Provided records START
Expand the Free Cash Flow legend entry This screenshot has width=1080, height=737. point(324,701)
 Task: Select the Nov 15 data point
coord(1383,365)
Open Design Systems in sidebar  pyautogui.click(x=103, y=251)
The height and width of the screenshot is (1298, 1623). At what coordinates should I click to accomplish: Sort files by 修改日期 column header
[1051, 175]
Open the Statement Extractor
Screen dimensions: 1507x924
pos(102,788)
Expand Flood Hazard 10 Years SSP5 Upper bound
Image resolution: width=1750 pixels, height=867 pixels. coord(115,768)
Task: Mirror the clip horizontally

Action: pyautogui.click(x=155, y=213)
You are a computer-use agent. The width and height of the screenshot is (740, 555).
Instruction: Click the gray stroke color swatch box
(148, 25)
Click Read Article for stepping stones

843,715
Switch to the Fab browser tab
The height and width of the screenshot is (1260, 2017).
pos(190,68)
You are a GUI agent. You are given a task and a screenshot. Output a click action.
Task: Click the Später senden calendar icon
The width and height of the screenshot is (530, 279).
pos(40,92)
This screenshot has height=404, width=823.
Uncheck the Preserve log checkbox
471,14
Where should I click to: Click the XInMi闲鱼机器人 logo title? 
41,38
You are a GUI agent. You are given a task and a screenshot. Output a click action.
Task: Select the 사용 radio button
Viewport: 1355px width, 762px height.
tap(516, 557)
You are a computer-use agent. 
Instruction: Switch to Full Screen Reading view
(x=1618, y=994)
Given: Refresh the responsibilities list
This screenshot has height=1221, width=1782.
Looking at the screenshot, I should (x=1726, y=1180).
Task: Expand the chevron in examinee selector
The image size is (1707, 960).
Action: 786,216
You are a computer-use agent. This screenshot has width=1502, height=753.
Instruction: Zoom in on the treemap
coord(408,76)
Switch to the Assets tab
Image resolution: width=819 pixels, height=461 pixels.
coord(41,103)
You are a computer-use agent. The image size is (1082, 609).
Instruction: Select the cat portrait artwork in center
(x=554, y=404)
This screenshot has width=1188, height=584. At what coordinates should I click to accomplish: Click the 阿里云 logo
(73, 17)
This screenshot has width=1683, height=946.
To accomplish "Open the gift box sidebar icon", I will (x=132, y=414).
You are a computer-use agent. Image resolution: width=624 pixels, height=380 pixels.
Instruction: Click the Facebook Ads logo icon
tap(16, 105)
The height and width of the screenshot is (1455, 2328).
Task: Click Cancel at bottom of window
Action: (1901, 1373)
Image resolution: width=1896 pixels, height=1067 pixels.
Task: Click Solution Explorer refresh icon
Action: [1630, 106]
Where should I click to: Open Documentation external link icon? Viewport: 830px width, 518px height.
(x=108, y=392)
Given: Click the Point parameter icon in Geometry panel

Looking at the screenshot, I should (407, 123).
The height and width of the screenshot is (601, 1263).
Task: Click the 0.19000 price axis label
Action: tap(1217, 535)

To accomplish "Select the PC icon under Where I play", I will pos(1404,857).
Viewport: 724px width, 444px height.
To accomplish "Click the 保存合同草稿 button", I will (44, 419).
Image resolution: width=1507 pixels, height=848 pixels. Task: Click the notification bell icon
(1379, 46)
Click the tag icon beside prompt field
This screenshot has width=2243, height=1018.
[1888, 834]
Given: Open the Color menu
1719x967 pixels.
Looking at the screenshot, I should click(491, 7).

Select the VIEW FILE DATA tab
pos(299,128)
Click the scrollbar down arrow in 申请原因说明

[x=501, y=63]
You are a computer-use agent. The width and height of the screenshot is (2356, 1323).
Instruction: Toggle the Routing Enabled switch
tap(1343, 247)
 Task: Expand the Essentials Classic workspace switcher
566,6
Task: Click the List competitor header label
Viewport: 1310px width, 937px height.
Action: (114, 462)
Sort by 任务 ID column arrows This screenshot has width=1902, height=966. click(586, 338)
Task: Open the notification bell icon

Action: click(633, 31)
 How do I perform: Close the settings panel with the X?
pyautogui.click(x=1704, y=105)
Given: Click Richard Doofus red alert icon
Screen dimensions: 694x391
Provided records END
## [Problem]
Only the line containing "Image resolution: width=1507" and the lines after it, through the end of the data, should be copied, exactly as they are.

## [Your response]
Image resolution: width=1507 pixels, height=848 pixels. Task: Click the notification bell icon
(1379, 46)
Click the tag icon beside prompt field
This screenshot has width=2243, height=1018.
[1888, 834]
Given: Open the Color menu
1719x967 pixels.
Looking at the screenshot, I should click(491, 7).

Select the VIEW FILE DATA tab
pos(299,128)
Click the scrollbar down arrow in 申请原因说明

[x=501, y=63]
You are a computer-use agent. The width and height of the screenshot is (2356, 1323).
Instruction: Toggle the Routing Enabled switch
tap(1343, 247)
 Task: Expand the Essentials Classic workspace switcher
566,6
Task: Click the List competitor header label
Viewport: 1310px width, 937px height.
Action: (114, 462)
Sort by 任务 ID column arrows This screenshot has width=1902, height=966. click(586, 338)
Task: Open the notification bell icon

Action: click(633, 31)
 How do I perform: Close the settings panel with the X?
pyautogui.click(x=1704, y=105)
Given: Click Richard Doofus red alert icon
Screen dimensions: 694x391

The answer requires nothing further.